Well, interesting.....

I can't seem to find the year it was made. It's made by Bell Organ & Piano Co. Ltd, Guelph Canada. It has the number 4082 on the metal that holds the strings. On the front it has Cabinet Grand on one line, below it Guelph, Canada. On each side of this is writing and a picture. The writing on the first line is Trade, then a picture of 2 bells, then the word Mark on the bottom to finish the thought, Trade Mark.

Do you know where the year it is made is likely to be found? I suspect this to be a fairly old piano. It's heavy as sin and an upright.

Thanks,
Ed......


----------



## karateed (Feb 7, 2006)

Hmmm.....found a site that gave serial number beginnings.

1895 – 5000
1897 – 7000
1899 – 8600
1900 – 9000

1903 – 12, 000
1905 – 14, 000
1907 – 18, 000
1910 – 21, 000
1912 – 24, 000
1917 – 29, 000
1918 – 30, 000
1919 – 31, 000
1923 – 33, 000
1924 – 34, 000

The first number appears to be the year, the second number the beginning serial number of that year. I have 4082 on my piano which means it may be over 100 years old.

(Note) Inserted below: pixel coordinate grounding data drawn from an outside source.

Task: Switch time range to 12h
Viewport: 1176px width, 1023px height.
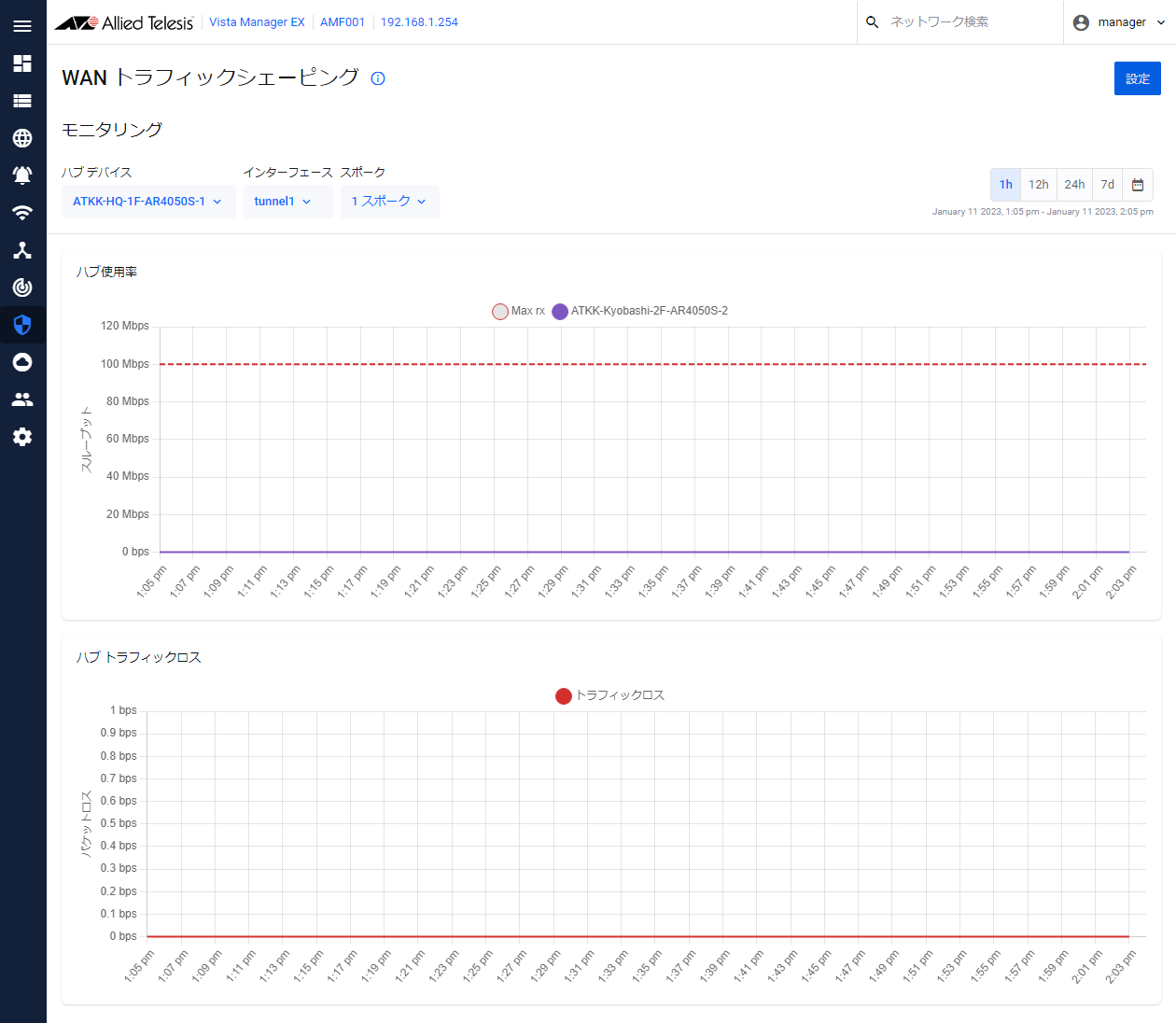Action: 1038,185
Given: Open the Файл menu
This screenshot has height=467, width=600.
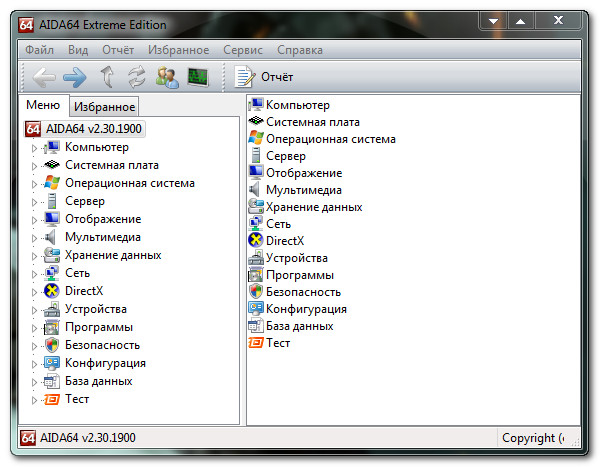Looking at the screenshot, I should tap(40, 49).
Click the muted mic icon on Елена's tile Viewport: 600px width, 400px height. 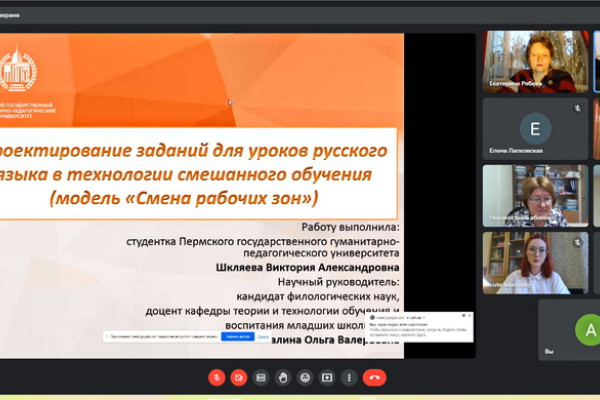point(576,107)
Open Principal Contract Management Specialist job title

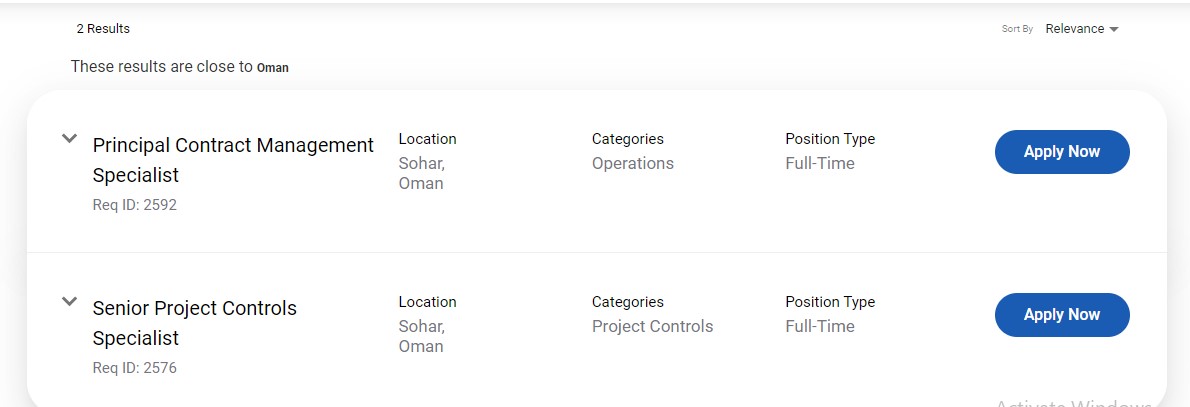click(233, 159)
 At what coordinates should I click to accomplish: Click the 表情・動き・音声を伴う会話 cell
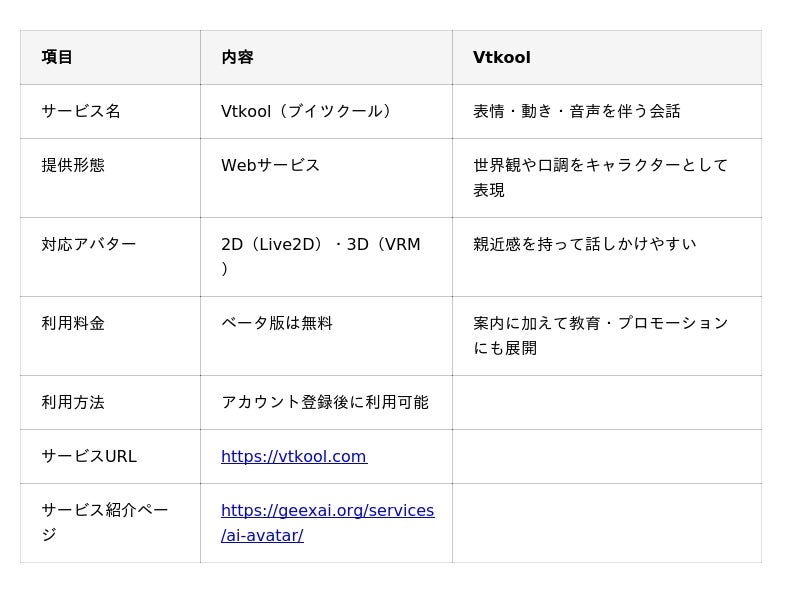[607, 111]
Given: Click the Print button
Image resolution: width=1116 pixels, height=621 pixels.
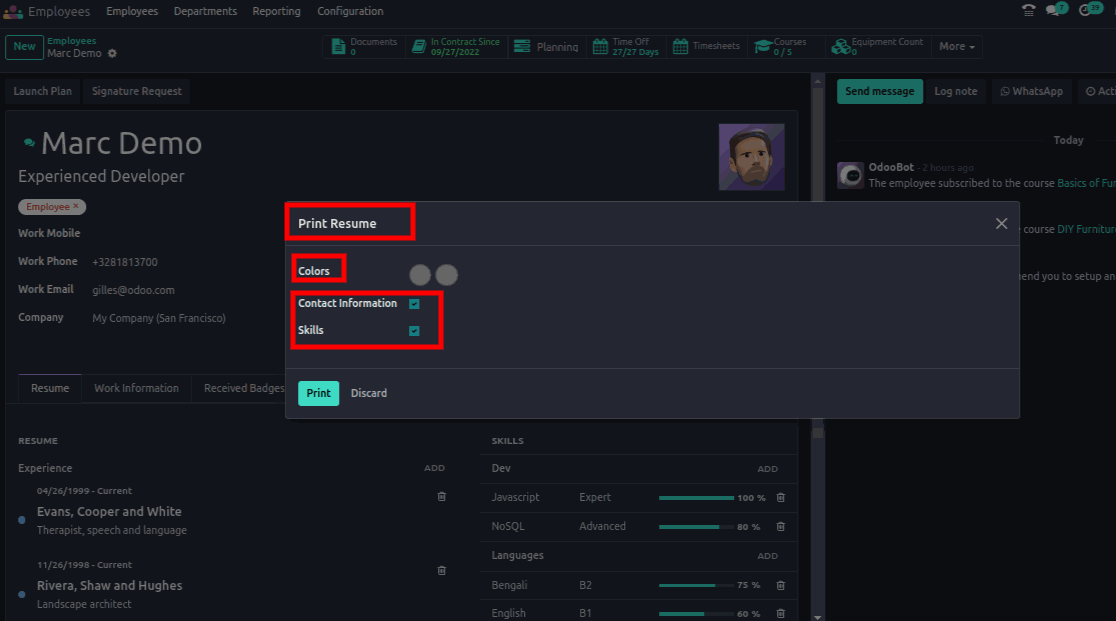Looking at the screenshot, I should [x=318, y=393].
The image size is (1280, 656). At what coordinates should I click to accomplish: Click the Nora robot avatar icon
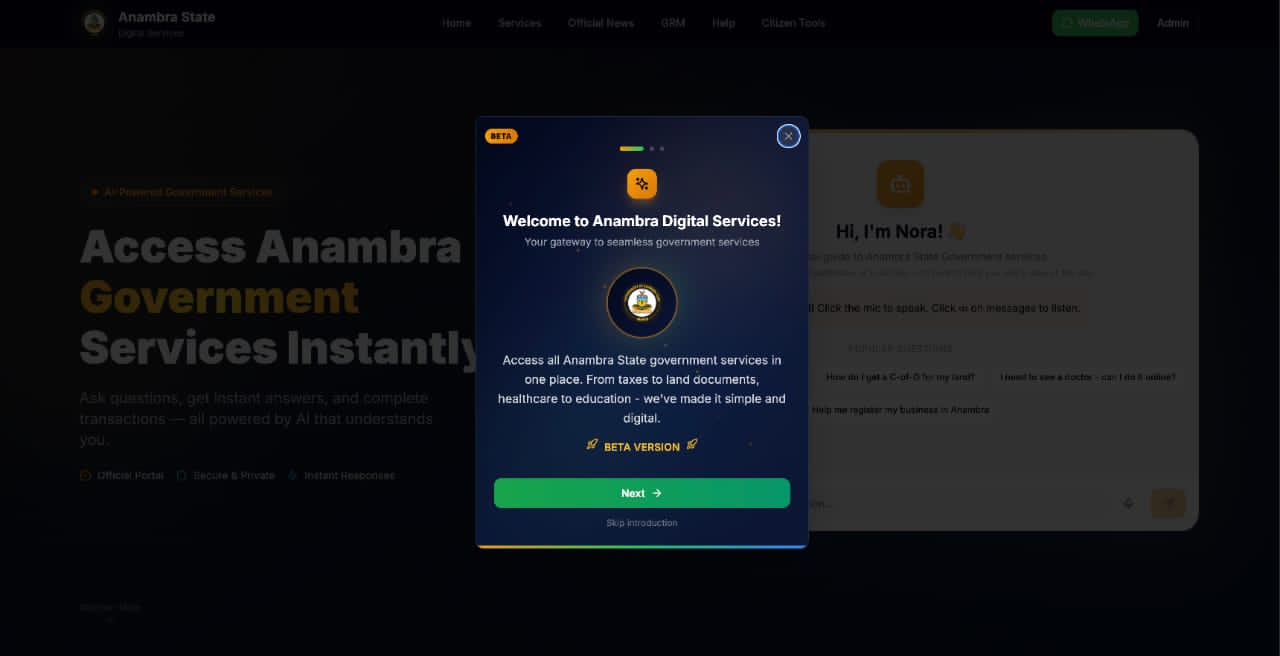click(x=900, y=184)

I've found another more updated serial number list. It appears the piano I have is at least as old as 1893, if not older. 1894 starts with 4916, #1 was made in 1885, so it's between those dates - 1885 to 1893.

How about that? Now....any ideas what the finish would be and what's the best way to go about first cleaning the finish off and then refinishing?

Should a person refinish with the same type of finish to keep the soundboard with the same type of resonance?

All these questions, but I want to do this right, especially if it's as old as I think it is.

Thanks for any response this elicits,

Ed......


----------



## jerrymayfield (Sep 25, 2004)

The finish ,if original, is most likely shellac. Test the finish in an out of the way place. First use alcohol on a Q-tip or something similar, if the finish becomes gummy its shellac. If not you will have to continue testing.

Jerry


----------



## karateed (Feb 7, 2006)

Thanks Jerry.

Ed......


----------



## Rolf Maxa (Feb 8, 2005)

Ed, you may want to check out some of the information on the net. Like the following link may help you get started: http://www.pianoworld.com/howdoi.htm

Rolf


----------



## harrysin (Jan 15, 2007)

Ed, the second job I had after leaving school in 1949 as a trainee radio/TV tech. was with a firm who also specialised in grand pianos. Many a lunch break I would spend in the piano repair department watching their craftsman French polisher hand polishing using Shellac and producing a mirror finish that looked like it was a quarter inch thick.


----------



## jerrymayfield (Sep 25, 2004)

harrysin said:


> Ed, the second job I had after leaving school in 1949 as a trainee radio/TV tech. was with a firm who also specialised in grand pianos. Many a lunch break I would spend in the piano repair department watching their craftsman French polisher hand polishing using Shellac and producing a mirror finish that looked like it was a quarter inch thick.


French polishing is a beautiful finish, but there is a fairly steep learning curve. If you decide to try this first do many,many practice boards.

Jerry


----------



## reikimaster (Sep 29, 2005)

The piano will not be anywhere NEAR as sensitive to the finish as would... say... a violin. If you want to do a nice job in this case I would put the most effort into determining the original finish and trying to duplicate it. If you can post a picture I may be able to help. With that serial number it should be an upright as Bell didn't make their first grand until 1901. And do you want to actually RESTORE it or simply refinish it?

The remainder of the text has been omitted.